→ **Passage to read**
★ ★ ★ ★ ★
There are certain faces of the accursed, which reveal in the end with the coming of old age the accumulated horror and darkness that has been seething in the depths of the soul. The features are by no means always ignoble, but on these faces something is imprinted which is a thousand times worse than ugliness, and none can bear to look upon them. Thus it is with their Kaiser. The sight of his sinister presentment alone, a mere glimpse of the smallest portrait of him reproduced in a newspaper, is sufficient to make the blood run cold. Oh that viperine eye of his, shaded by flaccid lids, that smile twisted awry by all his secret vices, his utter hypocrisy, morbid brutality, added to cold ferocity, and overweening arrogance which in itself is enough to provoke a horsewhip to lash him of its own accord. Once in an old temple in Japan I saw a gruesome work of art, which was considered a masterpiece of genre painting, and had been preserved for centuries, wrapped in a veil, in one of the coffers containing temple treasures.

It is well known how highly the Japanese esteem gruesome works of art, and what masters their artists are in the cult of the horrible. It was a mask of a human face, with features, if anything, rather regular and refined, but if you looked at it attentively its appalling expression, at the same time cruel and lifeless, haunted you for days and nights. From out the cadaverous flesh, livid and lined, gleamed its two eyes, partly closed, but one more so than the other, and they seemed to wink, as if to say:

"For a long time, while I lay waiting there in my box, I meditated some ghastly surprise for you, and at last you have come; you are in my power, and here it is."
★ ★ ★ ★ ★
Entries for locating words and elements
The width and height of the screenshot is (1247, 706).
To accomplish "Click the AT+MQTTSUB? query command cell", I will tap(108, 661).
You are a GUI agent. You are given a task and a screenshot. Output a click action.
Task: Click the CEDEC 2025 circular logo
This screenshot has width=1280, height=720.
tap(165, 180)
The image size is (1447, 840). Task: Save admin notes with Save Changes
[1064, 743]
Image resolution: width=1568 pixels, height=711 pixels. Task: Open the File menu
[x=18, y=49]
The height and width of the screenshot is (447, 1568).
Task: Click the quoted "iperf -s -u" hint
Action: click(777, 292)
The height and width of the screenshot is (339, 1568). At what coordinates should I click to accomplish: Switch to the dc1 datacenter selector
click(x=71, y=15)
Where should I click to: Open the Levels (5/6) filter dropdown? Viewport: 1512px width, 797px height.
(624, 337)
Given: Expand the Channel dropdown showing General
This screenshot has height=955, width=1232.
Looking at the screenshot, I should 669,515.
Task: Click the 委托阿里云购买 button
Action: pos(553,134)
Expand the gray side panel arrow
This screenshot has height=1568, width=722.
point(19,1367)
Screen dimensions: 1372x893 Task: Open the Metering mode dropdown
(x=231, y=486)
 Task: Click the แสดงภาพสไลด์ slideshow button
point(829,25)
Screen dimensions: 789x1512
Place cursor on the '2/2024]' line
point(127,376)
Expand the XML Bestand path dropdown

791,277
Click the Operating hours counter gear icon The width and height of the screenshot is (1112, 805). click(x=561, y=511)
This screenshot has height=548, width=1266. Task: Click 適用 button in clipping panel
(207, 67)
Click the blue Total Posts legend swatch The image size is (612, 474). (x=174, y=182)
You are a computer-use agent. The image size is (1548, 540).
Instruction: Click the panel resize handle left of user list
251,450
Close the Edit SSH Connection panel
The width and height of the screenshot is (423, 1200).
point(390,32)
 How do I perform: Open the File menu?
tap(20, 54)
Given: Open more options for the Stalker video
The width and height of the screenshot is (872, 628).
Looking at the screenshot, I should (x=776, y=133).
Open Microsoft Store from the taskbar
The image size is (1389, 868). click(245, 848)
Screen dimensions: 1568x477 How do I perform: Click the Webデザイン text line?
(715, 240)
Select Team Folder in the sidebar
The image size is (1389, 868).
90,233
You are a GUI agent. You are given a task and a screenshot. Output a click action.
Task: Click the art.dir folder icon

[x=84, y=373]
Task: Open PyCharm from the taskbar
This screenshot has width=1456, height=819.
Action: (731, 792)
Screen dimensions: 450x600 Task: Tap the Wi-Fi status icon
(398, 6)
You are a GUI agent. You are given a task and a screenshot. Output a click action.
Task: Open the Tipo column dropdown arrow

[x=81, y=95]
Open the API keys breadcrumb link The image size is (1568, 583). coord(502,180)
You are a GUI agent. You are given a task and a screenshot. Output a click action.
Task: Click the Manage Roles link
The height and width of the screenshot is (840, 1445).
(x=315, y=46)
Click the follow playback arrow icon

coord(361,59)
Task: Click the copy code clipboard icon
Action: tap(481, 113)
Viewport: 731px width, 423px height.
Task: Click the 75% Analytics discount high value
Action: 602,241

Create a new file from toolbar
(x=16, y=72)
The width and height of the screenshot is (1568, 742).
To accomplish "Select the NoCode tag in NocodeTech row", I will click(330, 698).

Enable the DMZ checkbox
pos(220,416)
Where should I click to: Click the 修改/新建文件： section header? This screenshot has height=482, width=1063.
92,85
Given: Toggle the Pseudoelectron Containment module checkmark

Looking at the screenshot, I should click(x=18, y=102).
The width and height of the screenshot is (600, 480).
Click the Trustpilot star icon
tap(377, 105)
★ ★ ★ ★ ★
→ **Stated goal 1**
Can you rewrite the part of the records that opens with the line containing "Given: Toggle the" and runs through the end of the records, replacing "star icon" with "heart icon" and leaving everything else unchanged?
→ **Stated goal 2**
How might the passage about the Kaiser's face and the Japanese mask go on? Write the next few sentences after its last one.
The text and the records come from unrelated sources.

→ **Final answer 1**
Given: Toggle the Pseudoelectron Containment module checkmark

Looking at the screenshot, I should click(x=18, y=102).
The width and height of the screenshot is (600, 480).
Click the Trustpilot heart icon
tap(377, 105)

→ **Final answer 2**
Well, for those who have eyes to see, the face of their Kaiser is as shocking as that mask, hidden away in the old temple over there; it matters not in what kind of helmet, more or less savage in design, he may choose to trick himself out, whether it have a spike or a death's head. In all the years during which the terrible expression of this man has haunted me, I not only shared the presentiment common to everyone else that he was "meditating some surprise for us," but I had a foreboding that his plot would be laid with diabolical wickedness and would prove more terrible than all the crimes of old, uncivilised times. And I said to myself:

"It is of vital importance for the safeguard of humanity to kill that thing."

Indeed he should have been killed, the hyena slain, before his latent rabidness had completely developed, or at least he should have been chained up, muzzled, imprisoned behind close set and solid bars.

What could have possessed the anarchists, to whom such an opportunity presented itself of redeeming their character, of deserving the gratitude of the world, what could have possessed them? When there is question of killing a sovereign they attempt the life of the charming young King of Spain. From the Austrian court, which held a far more suitable victim, they select and stab the mysterious and lovely Empress, who never harmed a soul. And of the quartet of kings in the Balkans, their choice fell upon the King of Greece, when there was that monster Coburg close at hand, an opportunity truly unique.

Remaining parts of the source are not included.